_Texto citado_.
RETAZOS, ESQUIRLAS Y TESELAS

El pasado jueves, Ana Miravalles y Héctor Herro presentaron en las Primeras Jornadas de Formación y Debate para Archivos y Bibliotecas del Sur realizadas en el Instituto Superior Juan XXIII, la ponencia que transcribimos a continuación. Las fotografías de este post fueron tomadas por Héctor Herro.

En el origen del archivo de Ferrowhite está el fuego. El fuego que quemó, implacable, documentos y legajos, y dejó en la oscuridad una historia de la que solo tenemos restos dispersos. Por eso el patrimonio de Ferrowhite es como el traje de Arlequín: de esa impresionante maquinaria de producción de papeles que fueron las empresas ferroviarias solo quedaron retazos. No fue el Estado, ni las empresas concesionarias, ni los sindicatos quienes pusieron a salvo estos documentos, sino algunos trabajadores ferroviarios, personas con nombre y apellido, decenas de “archivistas espontáneos” que decidieron que esas cosas, que no le importaban a nadie, tenían valor: registros de personal, libros contables, formularios, manuales de locomotoras y carpetas de cursos de capacitación peregrinaron por varias sedes hasta llegar, en 2003, a nuestras manos y quedar -en un primer momento- acomodados en las estanterías del museo según su tamaño y peso; luego se agregaron libros, fotografías y documentos personales donados por ex trabajadores ferroviarios y portuarios, y vecinos de Ing. White y Bahía Blanca, según el azar de las visitas o las entrevistas; y papeles encontrados en contendores en la calle o en oscuros altillos que llegaron envueltos en papel de diario o en cajas de galletitas en vez de terminar en el camión de la basura. Mal que nos pese, este archivo no responde precisamente a la definición de “conjunto ordenado y clasificado de documentos producidos por una institución o personalidad.”

_Material de trabajo_.
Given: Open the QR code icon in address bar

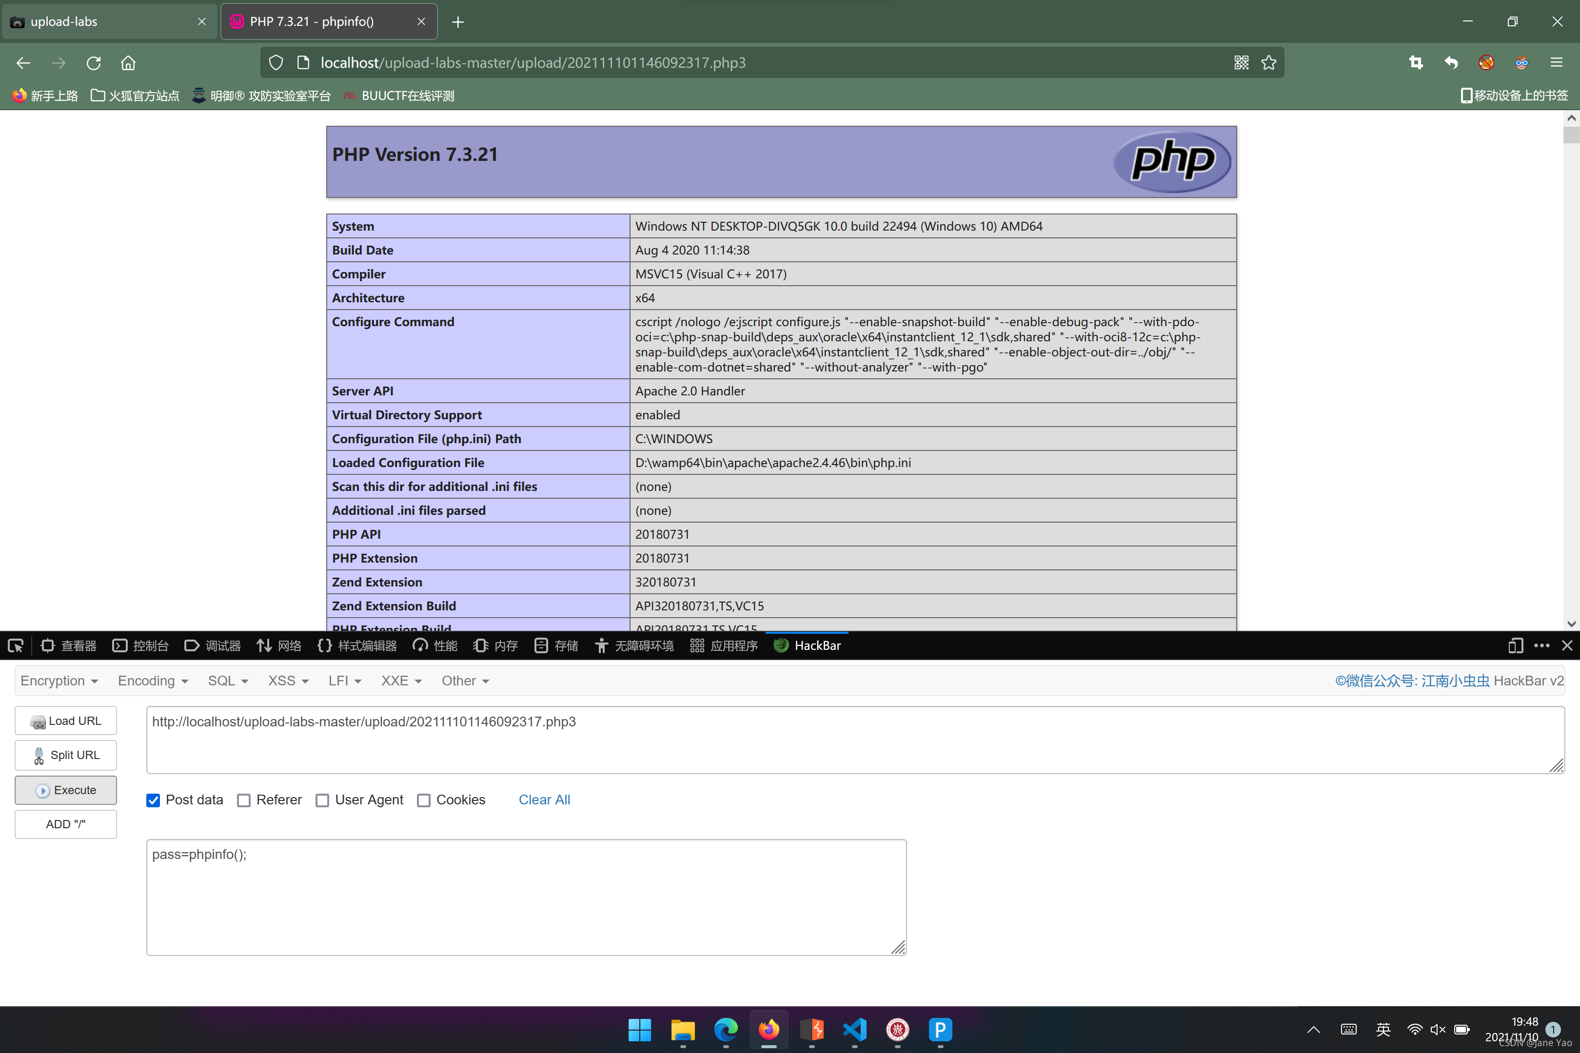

---

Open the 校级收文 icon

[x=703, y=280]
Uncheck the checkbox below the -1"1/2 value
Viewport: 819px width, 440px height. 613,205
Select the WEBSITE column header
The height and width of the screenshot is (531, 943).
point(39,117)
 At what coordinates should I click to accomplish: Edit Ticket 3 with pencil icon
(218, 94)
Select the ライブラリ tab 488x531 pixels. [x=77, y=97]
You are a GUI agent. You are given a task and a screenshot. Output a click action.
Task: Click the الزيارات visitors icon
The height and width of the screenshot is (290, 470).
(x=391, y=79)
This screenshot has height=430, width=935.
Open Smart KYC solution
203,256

--

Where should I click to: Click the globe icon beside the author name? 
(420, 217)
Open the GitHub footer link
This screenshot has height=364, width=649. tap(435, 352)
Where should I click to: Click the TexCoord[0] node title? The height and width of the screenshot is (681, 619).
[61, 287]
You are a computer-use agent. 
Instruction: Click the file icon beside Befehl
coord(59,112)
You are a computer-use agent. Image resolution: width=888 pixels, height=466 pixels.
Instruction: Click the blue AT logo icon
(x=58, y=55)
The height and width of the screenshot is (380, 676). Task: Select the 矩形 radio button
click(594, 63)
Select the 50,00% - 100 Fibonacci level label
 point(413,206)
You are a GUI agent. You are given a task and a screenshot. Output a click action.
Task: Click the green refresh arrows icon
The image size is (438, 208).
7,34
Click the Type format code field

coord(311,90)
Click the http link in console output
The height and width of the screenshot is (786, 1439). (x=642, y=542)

_Ejercicios_.
• a. Responde estas preguntas sobre el texto del archivo de Ferrowhite:
(i) ¿En qué institución se realizaron las jornadas donde se presentó la ponencia?
(ii) ¿En qué año llegaron los documentos a manos del museo?
(iii) ¿Con qué criterio se acomodaron los documentos en las estanterías en un primer momento?
• b. Copia sin cambios el fragmento del texto del archivo de Ferrowhite que empieza en las palabras "El pasado jueves, Ana" y termina después de "por Héctor Herro.".
• c. Indica si cada afirmación coincide con el texto del archivo de Ferrowhite. Responde sí o no y cita las palabras del texto que lo deciden.
(i) Las fotografías del post fueron tomadas por Ana Miravalles.
(ii) El Estado puso a salvo los documentos.
(iii) Algunos papeles llegaron envueltos en papel de diario.
Responde solo con lo que dice el texto citado.

_Respuestas_.
• a.
(i) En el Instituto Superior Juan XXIII.
(ii) En 2003.
(iii) Según su tamaño y peso.

• b.
El pasado jueves, Ana Miravalles y Héctor Herro presentaron en las Primeras Jornadas de Formación y Debate para Archivos y Bibliotecas del Sur realizadas en el Instituto Superior Juan XXIII, la ponencia que transcribimos a continuación. Las fotografías de este post fueron tomadas por Héctor Herro.

• c.
(i) No: "Las fotografías de este post fueron tomadas por Héctor Herro."
(ii) No: "No fue el Estado, ni las empresas concesionarias, ni los sindicatos quienes pusieron a salvo estos documentos, sino algunos trabajadores ferroviarios"
(iii) Sí: "llegaron envueltos en papel de diario o en cajas de galletitas"